- _WHAT YOU NEED TO DO_: Extract every line below that contains the word "dropdown". Copy each one in full.
** BEGIN DATA SECTION **
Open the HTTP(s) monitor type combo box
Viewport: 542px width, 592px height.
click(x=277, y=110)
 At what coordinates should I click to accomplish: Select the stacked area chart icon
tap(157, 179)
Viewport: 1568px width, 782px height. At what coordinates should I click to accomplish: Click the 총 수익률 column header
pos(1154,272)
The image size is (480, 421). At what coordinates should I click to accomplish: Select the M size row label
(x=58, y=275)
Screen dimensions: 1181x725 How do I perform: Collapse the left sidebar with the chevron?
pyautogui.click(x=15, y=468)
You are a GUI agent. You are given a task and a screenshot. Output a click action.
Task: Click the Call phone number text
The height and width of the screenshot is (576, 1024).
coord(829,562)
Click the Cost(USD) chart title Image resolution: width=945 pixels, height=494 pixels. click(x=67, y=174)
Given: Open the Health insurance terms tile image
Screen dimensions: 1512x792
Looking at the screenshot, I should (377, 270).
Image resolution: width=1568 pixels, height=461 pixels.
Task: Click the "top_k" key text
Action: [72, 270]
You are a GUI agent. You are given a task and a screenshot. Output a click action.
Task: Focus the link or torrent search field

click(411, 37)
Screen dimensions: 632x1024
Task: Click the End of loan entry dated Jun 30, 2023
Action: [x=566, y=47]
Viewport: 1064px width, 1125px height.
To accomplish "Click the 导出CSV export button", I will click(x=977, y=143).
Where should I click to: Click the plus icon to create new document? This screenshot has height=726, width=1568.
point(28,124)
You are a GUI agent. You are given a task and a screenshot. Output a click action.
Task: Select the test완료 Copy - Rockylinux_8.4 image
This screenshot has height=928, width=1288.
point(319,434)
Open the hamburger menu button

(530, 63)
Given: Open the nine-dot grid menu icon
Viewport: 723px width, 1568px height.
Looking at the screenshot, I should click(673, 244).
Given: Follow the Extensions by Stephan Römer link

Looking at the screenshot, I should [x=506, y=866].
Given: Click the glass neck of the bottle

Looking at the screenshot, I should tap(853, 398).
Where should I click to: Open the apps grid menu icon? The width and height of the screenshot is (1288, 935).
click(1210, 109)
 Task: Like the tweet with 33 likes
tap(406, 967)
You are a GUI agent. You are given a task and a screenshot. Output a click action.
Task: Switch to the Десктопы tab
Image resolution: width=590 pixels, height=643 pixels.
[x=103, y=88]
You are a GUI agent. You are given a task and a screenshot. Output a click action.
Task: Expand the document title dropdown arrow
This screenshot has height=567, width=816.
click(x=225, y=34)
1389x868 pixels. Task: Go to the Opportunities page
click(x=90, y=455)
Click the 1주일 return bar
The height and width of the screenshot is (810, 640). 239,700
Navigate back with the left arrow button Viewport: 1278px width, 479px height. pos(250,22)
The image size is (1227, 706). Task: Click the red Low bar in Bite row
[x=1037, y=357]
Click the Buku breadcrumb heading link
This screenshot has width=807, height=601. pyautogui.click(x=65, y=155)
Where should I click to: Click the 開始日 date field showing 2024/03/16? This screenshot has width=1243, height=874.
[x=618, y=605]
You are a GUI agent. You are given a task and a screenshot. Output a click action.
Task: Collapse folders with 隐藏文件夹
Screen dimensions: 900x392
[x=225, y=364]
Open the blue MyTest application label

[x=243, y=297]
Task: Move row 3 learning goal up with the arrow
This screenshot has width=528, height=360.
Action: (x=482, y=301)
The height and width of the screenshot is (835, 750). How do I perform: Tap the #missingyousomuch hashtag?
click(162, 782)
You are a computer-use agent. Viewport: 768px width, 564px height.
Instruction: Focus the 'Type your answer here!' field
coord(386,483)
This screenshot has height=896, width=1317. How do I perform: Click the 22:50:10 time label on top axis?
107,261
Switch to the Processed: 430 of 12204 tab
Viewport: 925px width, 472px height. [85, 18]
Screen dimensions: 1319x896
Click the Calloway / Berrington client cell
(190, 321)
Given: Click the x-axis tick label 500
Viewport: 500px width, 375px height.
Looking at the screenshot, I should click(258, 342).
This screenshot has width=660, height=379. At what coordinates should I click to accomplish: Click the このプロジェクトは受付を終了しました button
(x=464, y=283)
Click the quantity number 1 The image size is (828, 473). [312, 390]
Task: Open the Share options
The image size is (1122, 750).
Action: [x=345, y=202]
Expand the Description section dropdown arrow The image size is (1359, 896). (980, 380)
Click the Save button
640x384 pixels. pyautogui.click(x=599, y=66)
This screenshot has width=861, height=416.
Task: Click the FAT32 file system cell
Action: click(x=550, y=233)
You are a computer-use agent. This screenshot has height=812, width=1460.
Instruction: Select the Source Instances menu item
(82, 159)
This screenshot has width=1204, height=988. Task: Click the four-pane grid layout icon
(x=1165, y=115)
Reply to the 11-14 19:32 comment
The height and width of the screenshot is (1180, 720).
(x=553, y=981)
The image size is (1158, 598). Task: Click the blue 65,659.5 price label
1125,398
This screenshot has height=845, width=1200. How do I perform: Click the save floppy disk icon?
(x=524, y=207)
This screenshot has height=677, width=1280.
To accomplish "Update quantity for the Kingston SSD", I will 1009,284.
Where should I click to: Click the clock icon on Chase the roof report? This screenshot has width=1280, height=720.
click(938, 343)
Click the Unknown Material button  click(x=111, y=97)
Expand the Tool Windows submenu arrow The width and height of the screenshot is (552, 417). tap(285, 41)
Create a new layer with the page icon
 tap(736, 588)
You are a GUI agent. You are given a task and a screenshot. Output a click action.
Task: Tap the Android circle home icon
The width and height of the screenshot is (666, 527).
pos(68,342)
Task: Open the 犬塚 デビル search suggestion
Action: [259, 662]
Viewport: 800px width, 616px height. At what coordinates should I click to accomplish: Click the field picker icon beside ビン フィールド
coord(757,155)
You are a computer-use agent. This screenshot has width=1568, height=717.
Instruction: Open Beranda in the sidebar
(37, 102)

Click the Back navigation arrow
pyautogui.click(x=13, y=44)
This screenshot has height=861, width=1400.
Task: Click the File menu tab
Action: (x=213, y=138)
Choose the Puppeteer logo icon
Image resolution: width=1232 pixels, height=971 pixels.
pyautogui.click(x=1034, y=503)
** END DATA SECTION **
- _RIGHT ANSWER_:
Task: Expand the document title dropdown arrow
Expand the Description section dropdown arrow The image size is (1359, 896). (980, 380)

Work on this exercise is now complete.